特に恋愛の部分が先に頭の中に出来上がってしまっているオタクは多い感じはします。
 「頭の中にある恋愛と違うぐらいなら、無理に付き合う必要もないし、焦らなくてもいいか」との考えが、特に恋愛していなくても危機感は正直生まれないにつながるのではないでしょうか。これはおそらくまともに恋をする前にフィクションを取ってしまった(ドラマか、漫画か各自違うでしょうが)ために起こるのでしょう。
ようするに先に頭に異性、恋愛があり、次に現実の異性、恋愛が来る感じです。先に出来上がってしまい、現実の恋愛、異性に違和感が生まれる、生まれたと言っていいかもしれません。私もあったと思います。

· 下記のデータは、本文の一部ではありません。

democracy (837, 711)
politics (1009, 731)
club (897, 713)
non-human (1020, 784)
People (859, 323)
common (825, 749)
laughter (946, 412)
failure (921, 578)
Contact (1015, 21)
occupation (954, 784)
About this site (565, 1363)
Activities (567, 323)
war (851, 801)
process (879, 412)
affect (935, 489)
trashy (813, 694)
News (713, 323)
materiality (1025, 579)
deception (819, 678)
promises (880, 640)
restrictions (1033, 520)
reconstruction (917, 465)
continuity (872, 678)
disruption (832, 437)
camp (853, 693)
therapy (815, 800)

 一般人も多少はあるのでしょうが、我々は特にそれ(頭で考えている)が強いのだと思います。オタク恋愛娯楽は、プラトニック路線がより強く(現実の恋愛との対比でしょうが)、現実恋愛はフランクです。この乖離もなかなか恋愛しずらく、どこか嫌悪感を抱かせている原因なのではなかろうか。前文で「恋に恋していた」と書いたのは、独立した他者というよりも自分の中の恋愛観、自分の中の異性像に相手を当てはめ恋をしていたのではないかとつまり相手と付き合っているのに、相手そのものを見ていなかった、存在が弱かったとの意味です。恋愛ごっこをしていたんだと思います。この事を自分で発見できたのはよかったと思っています。ただこれが脱オタしたからなのか、そうじゃないのかはよくわかりません。これからは、ありのままの自分でありのままの異性とありのまま恋愛できる気がしています。

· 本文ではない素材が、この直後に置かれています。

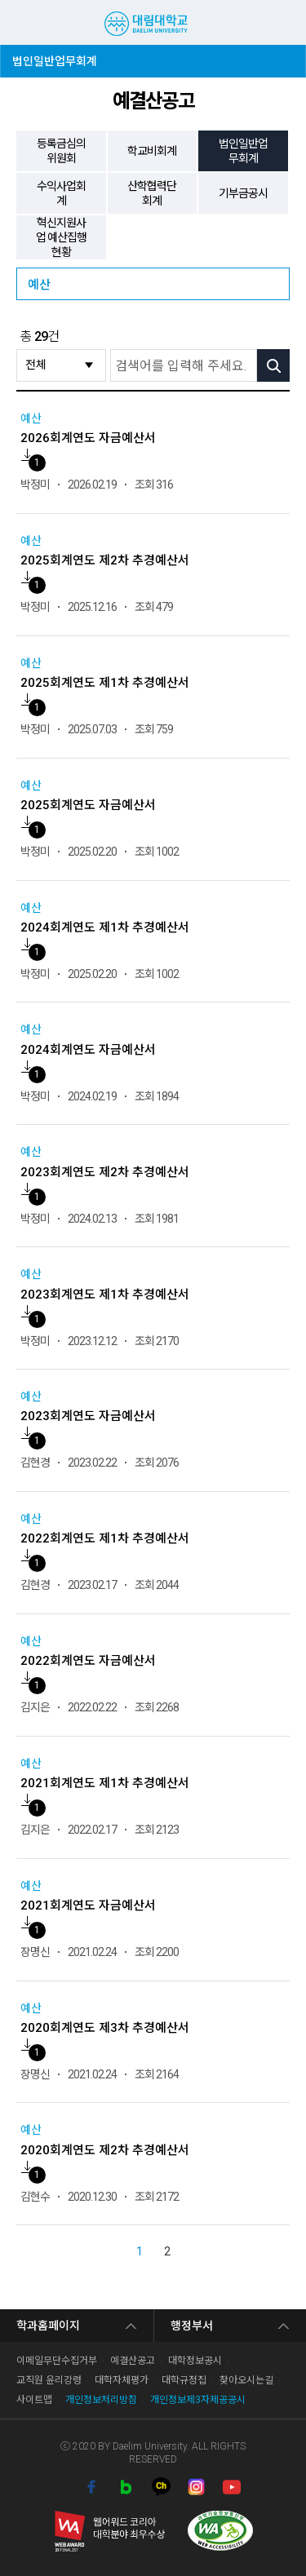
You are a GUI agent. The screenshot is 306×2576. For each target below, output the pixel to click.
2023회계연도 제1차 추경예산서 (104, 1294)
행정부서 (192, 2325)
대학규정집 (184, 2380)
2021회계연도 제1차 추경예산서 (104, 1783)
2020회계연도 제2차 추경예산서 (104, 2150)
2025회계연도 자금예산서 (88, 805)
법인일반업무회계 (54, 56)
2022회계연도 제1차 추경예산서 (104, 1538)
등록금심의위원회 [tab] (61, 151)
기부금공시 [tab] (243, 193)
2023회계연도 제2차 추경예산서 (104, 1172)
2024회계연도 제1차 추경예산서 (104, 927)
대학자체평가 (122, 2380)
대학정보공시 (195, 2360)
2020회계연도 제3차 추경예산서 (104, 2028)
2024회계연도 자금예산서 (88, 1049)
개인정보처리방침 (101, 2400)
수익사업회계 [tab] (61, 193)
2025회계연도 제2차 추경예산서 (104, 560)
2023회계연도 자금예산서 (88, 1416)
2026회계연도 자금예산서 (88, 438)
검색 (253, 21)
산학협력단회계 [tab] (151, 193)
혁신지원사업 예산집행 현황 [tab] (61, 237)
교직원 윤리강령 (49, 2380)
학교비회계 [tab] (151, 150)
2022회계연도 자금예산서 (88, 1660)
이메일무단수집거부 (56, 2360)
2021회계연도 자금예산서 (88, 1905)
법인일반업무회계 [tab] (243, 151)
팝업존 (280, 21)
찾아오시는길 (246, 2380)
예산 (39, 284)
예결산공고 (132, 2360)
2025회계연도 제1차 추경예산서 (104, 682)
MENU (20, 22)
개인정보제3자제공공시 (198, 2400)
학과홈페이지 (48, 2325)
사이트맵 (34, 2400)
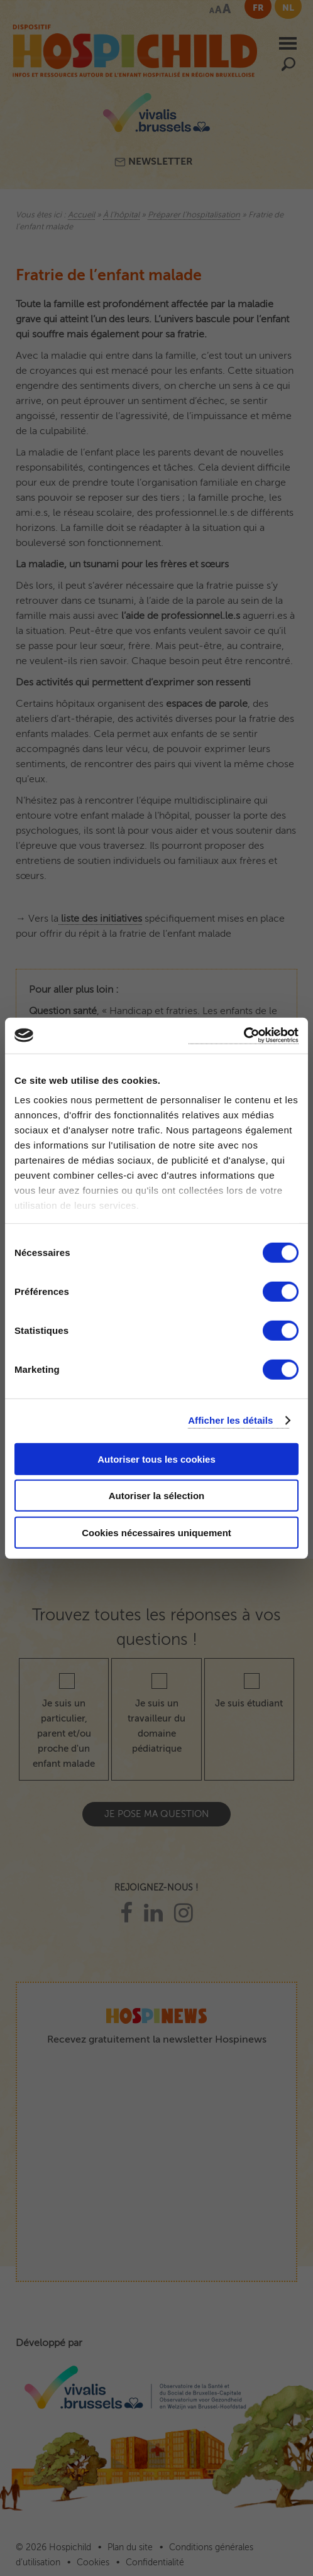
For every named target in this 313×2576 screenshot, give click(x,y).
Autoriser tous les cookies (156, 1458)
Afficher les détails (230, 1420)
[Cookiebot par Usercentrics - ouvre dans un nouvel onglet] (244, 1035)
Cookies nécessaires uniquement (156, 1532)
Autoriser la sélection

 人生観の変化ですが、なにかとても主体的に動いている気がし、精神的に楽になった気がしています。オタク娯楽も一般娯楽も私にとって補償や同一視の面が、人よりも強かったんだと思います。特にキャラ作りが無意識の内に結構あったみたいで肩の荷が下りたような感覚です。補償や同一視ですんでいた事を色々やってみたいと考えています。恥ずかしい話ですが自分の人生を生きている感じがすごくします。
正直脱オタしなくても恋愛も結婚もできたと思いますが、私はやってよかったと考えています。脱オタよりもその過程において自分の内面に目を向ける事を今までちゃんとした事が無かったので、色々見えたものがあったし成長したと自分で感じる事ができたからです。

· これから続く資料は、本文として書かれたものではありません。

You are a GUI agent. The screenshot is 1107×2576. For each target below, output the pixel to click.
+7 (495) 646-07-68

※シロクマ注:句読点の位置幾つか以外は原文ママです。荒削りな文章かもしれませんし、「これはモテだ!」などと批判する人もいるかもしれませんが、少なくとも私はかなり気になりました。“私達は、オタは、異性に恋しているのか?それともメディアを通して形成された何かを異性に仮託して視た気になっているのか?”は重要な指摘だとおもいます。オタクに限ったことではなく、私やあなたは、異性・恋愛に対してどこの何を実際は視ているんでしょうね?